What the Companies Act 2006 means for you

A guide to the third and final instalment of the Companies Act 2006

With the third and final installment of the Companies Act 2006 now implemented, GB discovers that the law will give entrepreneurs greater power over their companies’ governing documents.

The Companies Act 2006 is a huge piece of legislation covering an array of business issues. The government sensibly refrained from dropping it all on businesses in one go and instead implemented it in seven tranches; the first on October 1, 2007, and the last at the start of this month.
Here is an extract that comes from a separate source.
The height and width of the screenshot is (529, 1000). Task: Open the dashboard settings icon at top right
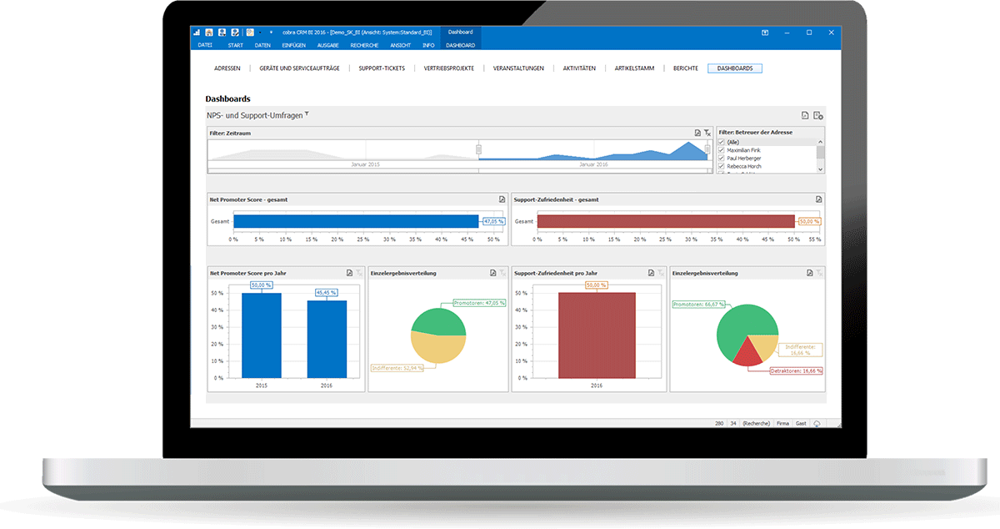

The main areas of interest in this final implementation are the changes to businesses’ memorandum of association and company articles. Companies formed after October 1, 2009 will start off with a more flexible framework, and the Memorandum of Association is now an historic document.

Setting share capital

When you set up your business you had to decide how many shares were in it. This may have seemed academic, especially if you were pre-revenue and only had one partner. However, new companies no longer need to specify their authorised share capital and there will be no cap on the amount of shares that can be allotted. Also, an existing business with just one class of share can alter its articles to enable directors of a business to allot shares by their own authority, which might be useful if they are considering bringing an investor on board.

“Existing companies should consider whether to remove any limitation from their articles on the maximum amount of shares that may be allotted,” says Ricky Sidhu, a specialist in corporate and commercial law at Lester Aldridge LLP. “If, for instance, an investor was looking to come on board, it would mean that the company doesn’t have to go through the whole rigmarole of having a shareholders’ meeting before taking investment.”

However, before you start tinkering with your company articles take some advice on how much power you feel you and the other directors should possess. Remember that you may require investors and the support of shareholders. They need to feel that their interests are being served.

“This new power is subject to the articles and a company may need to amend its articles if it wants to apply it,” says Sidhu. “Alternatively it may wish to consider whether the articles should restrict the directors’ ability to allot shares without first getting the members’ approval, or whether it wants to place some other restriction on the directors’ allotment powers.”

Reducing share capital

As well as creating shares the new law makes it easier for a company to reduce its share capital. But why would you want to do that? Sidhu says that there are advantages as it can create a reserve which can be distributed to shareholders.

A company might also have surplus capital that it wants to return to shareholders. In the instance where an equity owner has left the business, this power can be used to buyback the shares.

Names and addresses

It’s now easier to change your company’s name than ever before. Under the old Act a company required a special resolution. Now, a company can change its name by whatever process is described in its articles.

As you are probably aware, your contact details are available from Companies House for anyone that wants them. However, the government has moved its position in light of threats and attacks on companies from groups such as animal rights activists and now business owners can opt to have only a service address (such as an accountant or solicitor) available to the public. You still need to provide Companies House with your address, it just won’t be made public unless the enquirer passes a vetting procedure.

The 75% figure

If you wish to amend your existing articles in light of the new Act then you need to get agreement from 75% of your shareholders. The 75% refers to the amount of equity held by those casting a vote, rather than the number of people who own shares.

Therefore, if you and your fellow directors own 75% of the business or more than then you have a greater degree of control over your business’ articles. However, discussing your proposals with shareholders, even those without voting rights, is usually a move in the direction of harmony.